┌──

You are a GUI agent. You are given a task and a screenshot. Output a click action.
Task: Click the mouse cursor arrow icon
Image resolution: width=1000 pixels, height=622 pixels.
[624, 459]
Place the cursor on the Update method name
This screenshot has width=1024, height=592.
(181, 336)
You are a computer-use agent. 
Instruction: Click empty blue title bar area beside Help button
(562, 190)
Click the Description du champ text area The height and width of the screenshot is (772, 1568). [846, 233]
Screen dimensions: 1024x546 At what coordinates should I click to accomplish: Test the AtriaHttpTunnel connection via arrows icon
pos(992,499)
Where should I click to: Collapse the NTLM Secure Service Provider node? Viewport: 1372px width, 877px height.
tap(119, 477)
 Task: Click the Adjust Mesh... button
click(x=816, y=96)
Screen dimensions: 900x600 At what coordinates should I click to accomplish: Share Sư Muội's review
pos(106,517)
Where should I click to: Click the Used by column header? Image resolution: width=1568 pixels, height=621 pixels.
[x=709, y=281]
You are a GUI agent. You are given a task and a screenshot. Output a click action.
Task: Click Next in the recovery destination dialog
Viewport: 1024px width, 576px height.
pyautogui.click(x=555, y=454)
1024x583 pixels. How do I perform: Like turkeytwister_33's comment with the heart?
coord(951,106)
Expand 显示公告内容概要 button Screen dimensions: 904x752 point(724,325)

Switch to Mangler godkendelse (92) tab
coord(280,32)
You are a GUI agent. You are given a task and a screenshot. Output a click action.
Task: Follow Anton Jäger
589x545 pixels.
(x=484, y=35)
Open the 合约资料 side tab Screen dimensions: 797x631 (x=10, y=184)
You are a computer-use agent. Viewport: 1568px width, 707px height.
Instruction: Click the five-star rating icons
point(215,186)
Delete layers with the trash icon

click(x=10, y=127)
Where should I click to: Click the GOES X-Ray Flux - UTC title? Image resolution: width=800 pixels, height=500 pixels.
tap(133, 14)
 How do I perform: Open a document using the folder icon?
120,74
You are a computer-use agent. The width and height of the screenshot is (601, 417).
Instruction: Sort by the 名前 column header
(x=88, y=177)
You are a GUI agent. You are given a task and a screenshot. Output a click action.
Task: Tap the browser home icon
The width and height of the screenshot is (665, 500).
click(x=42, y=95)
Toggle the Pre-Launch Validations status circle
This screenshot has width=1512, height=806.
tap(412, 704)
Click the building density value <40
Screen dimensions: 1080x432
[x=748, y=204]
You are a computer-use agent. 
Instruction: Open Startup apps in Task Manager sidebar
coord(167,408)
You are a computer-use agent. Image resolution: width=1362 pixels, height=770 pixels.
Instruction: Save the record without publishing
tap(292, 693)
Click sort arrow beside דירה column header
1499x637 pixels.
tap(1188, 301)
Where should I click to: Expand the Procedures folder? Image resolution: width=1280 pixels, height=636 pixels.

└──

Copy out, exactly and alone, the lines of the entries above between the ones holding "589x545 pixels." and "You are a computer-use agent. Image", inclusive.

**PROBLEM SOLUTION**.
589x545 pixels.
(x=484, y=35)
Open the 合约资料 side tab Screen dimensions: 797x631 (x=10, y=184)
You are a computer-use agent. Viewport: 1568px width, 707px height.
Instruction: Click the five-star rating icons
point(215,186)
Delete layers with the trash icon

click(x=10, y=127)
Where should I click to: Click the GOES X-Ray Flux - UTC title? Image resolution: width=800 pixels, height=500 pixels.
tap(133, 14)
 How do I perform: Open a document using the folder icon?
120,74
You are a computer-use agent. The width and height of the screenshot is (601, 417).
Instruction: Sort by the 名前 column header
(x=88, y=177)
You are a GUI agent. You are given a task and a screenshot. Output a click action.
Task: Tap the browser home icon
The width and height of the screenshot is (665, 500).
click(x=42, y=95)
Toggle the Pre-Launch Validations status circle
This screenshot has width=1512, height=806.
tap(412, 704)
Click the building density value <40
Screen dimensions: 1080x432
[x=748, y=204]
You are a computer-use agent. 
Instruction: Open Startup apps in Task Manager sidebar
coord(167,408)
You are a computer-use agent. Image resolution: width=1362 pixels, height=770 pixels.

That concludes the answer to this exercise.